EXERCISE INSTRUCTIONS = Going through the entries below, count each line that holds "Given" and give only the total.

[[ DATA RECORDS, beginning ]]

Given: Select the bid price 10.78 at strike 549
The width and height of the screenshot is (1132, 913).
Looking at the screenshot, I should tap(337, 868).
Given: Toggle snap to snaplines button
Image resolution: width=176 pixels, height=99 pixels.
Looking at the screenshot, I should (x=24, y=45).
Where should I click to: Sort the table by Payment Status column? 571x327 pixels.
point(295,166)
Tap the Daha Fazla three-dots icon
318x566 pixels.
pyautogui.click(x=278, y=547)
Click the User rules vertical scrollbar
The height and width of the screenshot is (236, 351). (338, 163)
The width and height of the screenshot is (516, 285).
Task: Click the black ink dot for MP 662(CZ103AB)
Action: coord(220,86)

[[ DATA RECORDS, end ]]

EXERCISE ANSWER = 2